= TEXTE =
Nabucco (1843)
Libretto de Temistocle Solera
Musique de Giuseppe Verdi (1843)

Direction musicale : ДЯДЮРА Микола (Mykola Diadiura)
Mise en scène :  СОЛОВ’ЯНЕНКО Анатолій (Anatoliy Solovianenko)
Scénographie : ЛЕВИТСЬКА Марія (Maria Levytska)
Chef des choeurs:ПЛІШ Богдан (Bogdan Plish)

Nabucco : МЕЛЬНИЧУК Олександр (Aleksandr Mel'nychuk)
Zaccaria : МАГЕРА Сергій (Sergey Magera)
Ismaele : ДИТЮК Валентин (Valentin Dytiuk)
Abigail : МОНАСТИРСЬКА Людмила (Liudmyla Monastyrska)
Fenena : ШВАЧКА Анжеліна (Angelina Shvachka)
Anna : ГОДЛЕВСЬКА Світлана (Svetlana Godlevskaia)
Abdallo : СКОЧЕЛЯС Сергій (Sergey Skochelias)
l Gran Sacerdote di Belo : ТАРАС Богдан (Bogdan Taras)

= PROBLÈMES À RÉSOUDRE =
(a) D'après la fiche de Nabucco, qui a écrit le livret ?
(b) Reproduisez sans changement le passage de la fiche de Nabucco qui va de "Chef des choeurs:ПЛІШ" jusqu'à "Людмила (Liudmyla Monastyrska)".

Enregistrements:
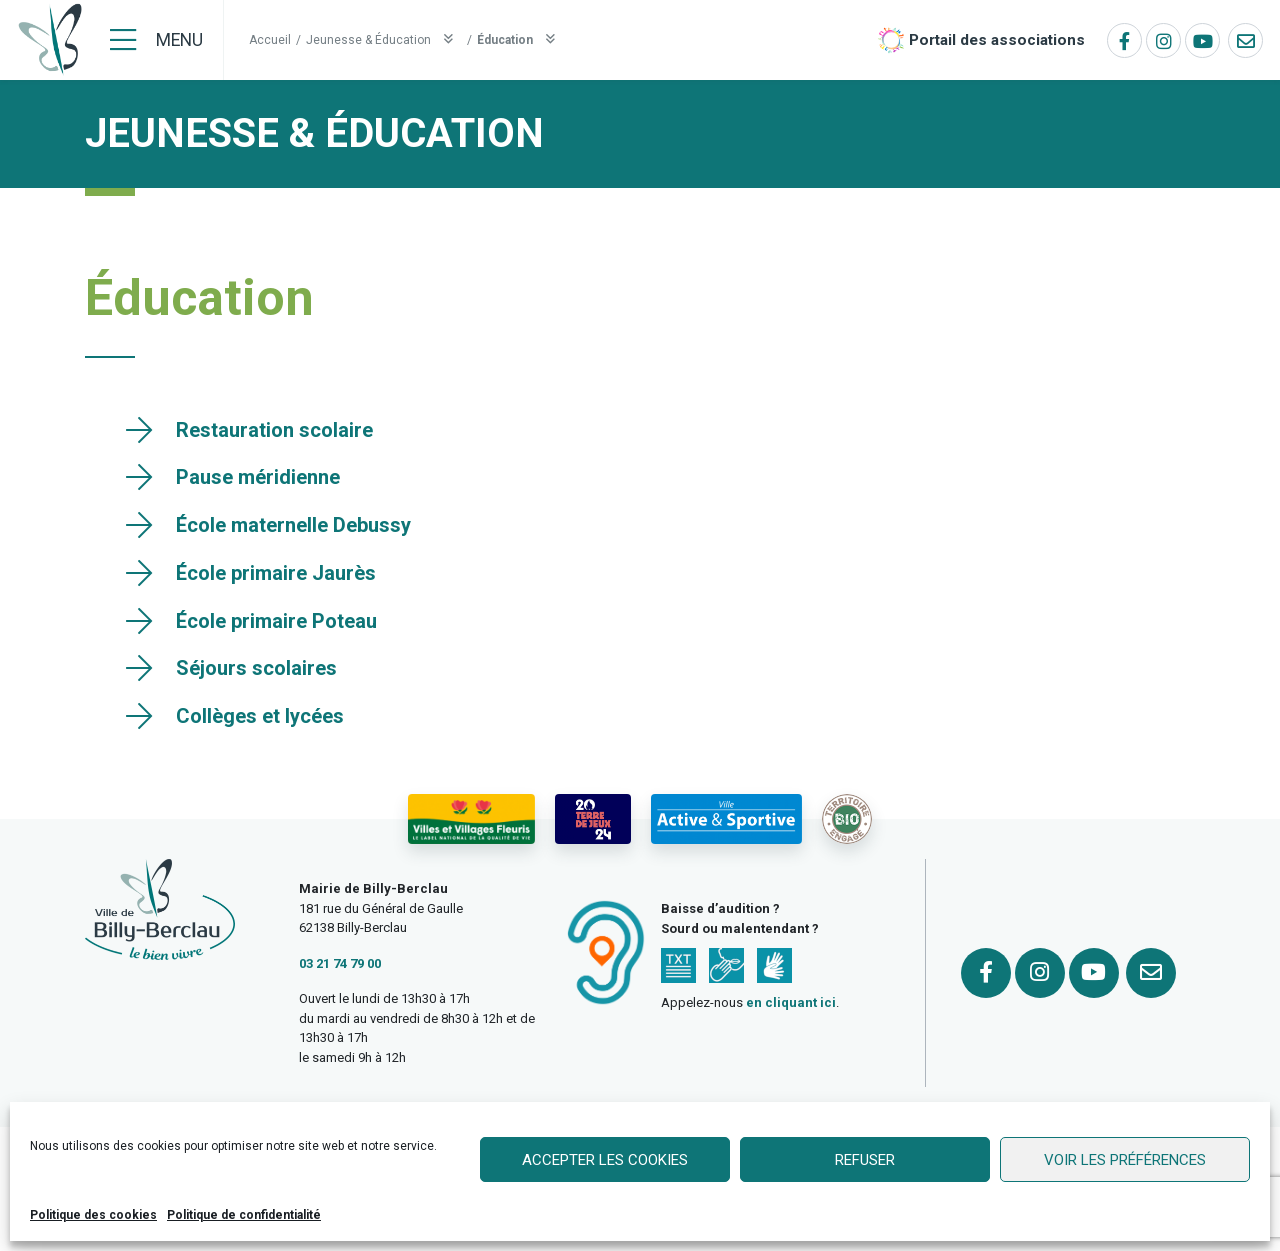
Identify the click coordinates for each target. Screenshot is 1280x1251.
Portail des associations (997, 40)
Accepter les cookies (605, 1160)
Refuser (865, 1160)
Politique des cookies (93, 1215)
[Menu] (156, 40)
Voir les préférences (1125, 1160)
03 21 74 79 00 (340, 963)
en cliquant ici (791, 1002)
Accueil (270, 40)
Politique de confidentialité (244, 1215)
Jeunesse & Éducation (384, 39)
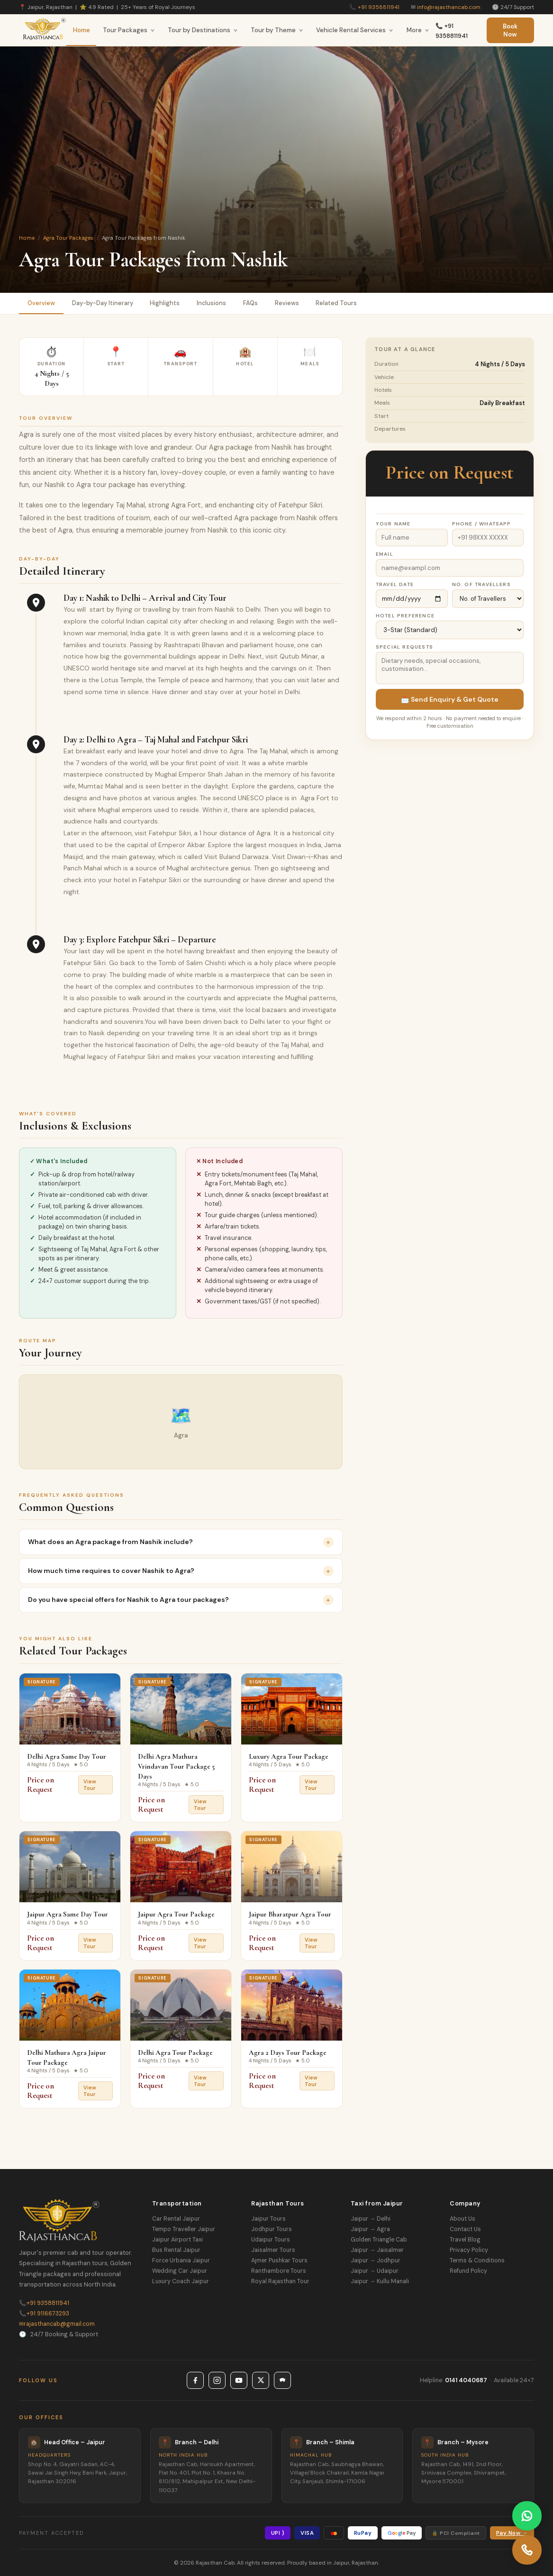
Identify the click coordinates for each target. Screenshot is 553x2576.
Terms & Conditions (477, 2260)
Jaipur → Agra (370, 2229)
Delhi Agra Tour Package (175, 2052)
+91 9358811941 (378, 7)
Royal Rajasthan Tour (280, 2281)
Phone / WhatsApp (481, 524)
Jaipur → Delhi (370, 2219)
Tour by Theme (277, 30)
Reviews (287, 303)
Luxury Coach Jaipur (180, 2281)
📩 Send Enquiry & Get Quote (450, 699)
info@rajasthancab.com (448, 7)
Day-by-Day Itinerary (102, 303)
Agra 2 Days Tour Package (287, 2052)
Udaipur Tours (270, 2239)
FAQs (251, 303)
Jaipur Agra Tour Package (176, 1914)
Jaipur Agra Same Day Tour (67, 1914)
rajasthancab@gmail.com (57, 2324)
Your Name (393, 524)
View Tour (89, 1784)
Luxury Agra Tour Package (288, 1756)
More (418, 30)
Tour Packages (129, 30)
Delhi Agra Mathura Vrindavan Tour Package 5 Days (176, 1766)
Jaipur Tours (268, 2219)
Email (384, 554)
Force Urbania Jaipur (181, 2260)
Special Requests (404, 647)
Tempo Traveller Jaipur (183, 2229)
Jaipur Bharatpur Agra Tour (290, 1914)
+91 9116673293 (44, 2313)
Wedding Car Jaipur (179, 2271)
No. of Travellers (481, 584)
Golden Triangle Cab (379, 2239)
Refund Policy (468, 2271)
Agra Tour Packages (68, 238)
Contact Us (465, 2229)
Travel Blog (465, 2239)
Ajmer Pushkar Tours (279, 2260)
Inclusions (212, 303)
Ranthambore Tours (278, 2271)
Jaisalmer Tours (273, 2250)
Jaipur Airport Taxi (177, 2239)
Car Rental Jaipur (176, 2219)
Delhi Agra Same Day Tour (66, 1756)
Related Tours (337, 303)
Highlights (165, 303)
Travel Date (395, 584)
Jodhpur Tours (271, 2229)
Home (81, 30)
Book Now (510, 30)
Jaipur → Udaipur (375, 2271)
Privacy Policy (469, 2250)
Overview (41, 303)
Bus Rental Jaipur (176, 2250)
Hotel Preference (405, 616)
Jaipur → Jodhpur (375, 2260)
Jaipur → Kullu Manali (380, 2281)
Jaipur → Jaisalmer (377, 2250)
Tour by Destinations (203, 30)
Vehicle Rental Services (354, 30)
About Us (462, 2219)
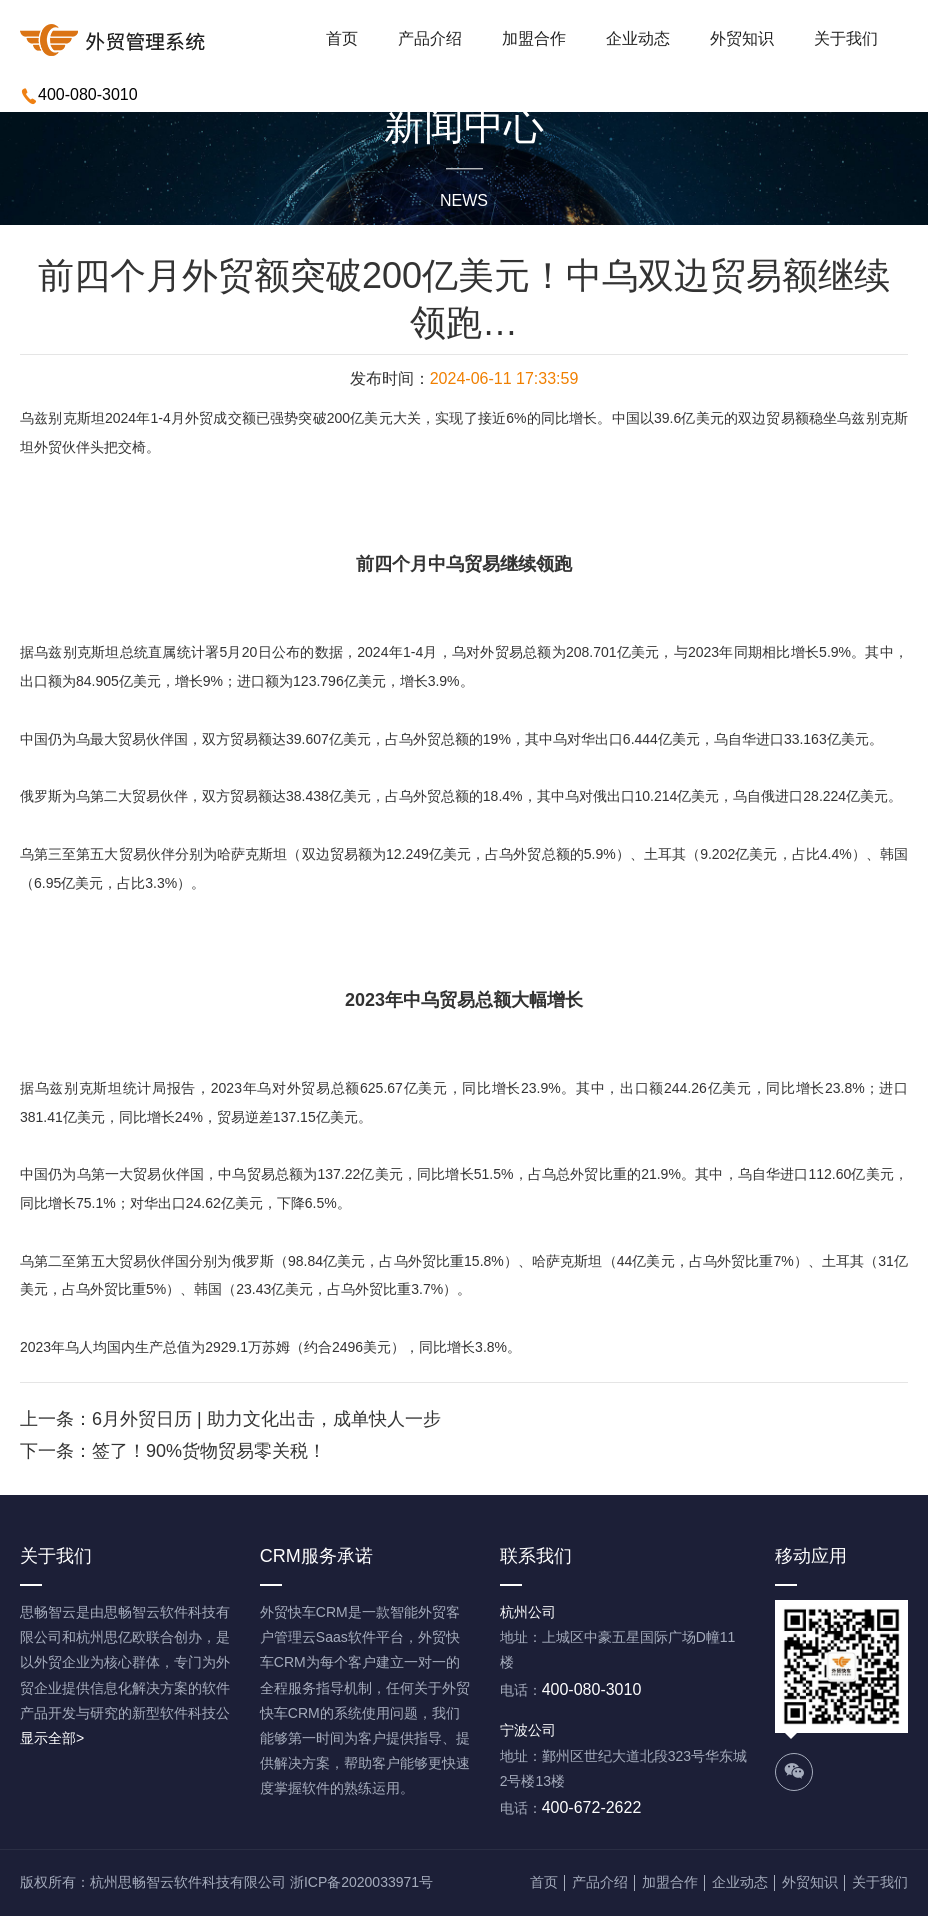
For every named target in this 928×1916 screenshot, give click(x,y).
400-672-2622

= RÉPONSES DÉTAILLÉES =
(a) Temistocle Solera.

(b)
Chef des choeurs:ПЛІШ Богдан (Bogdan Plish)

Nabucco : МЕЛЬНИЧУК Олександр (Aleksandr Mel'nychuk)
Zaccaria : МАГЕРА Сергій (Sergey Magera)
Ismaele : ДИТЮК Валентин (Valentin Dytiuk)
Abigail : МОНАСТИРСЬКА Людмила (Liudmyla Monastyrska)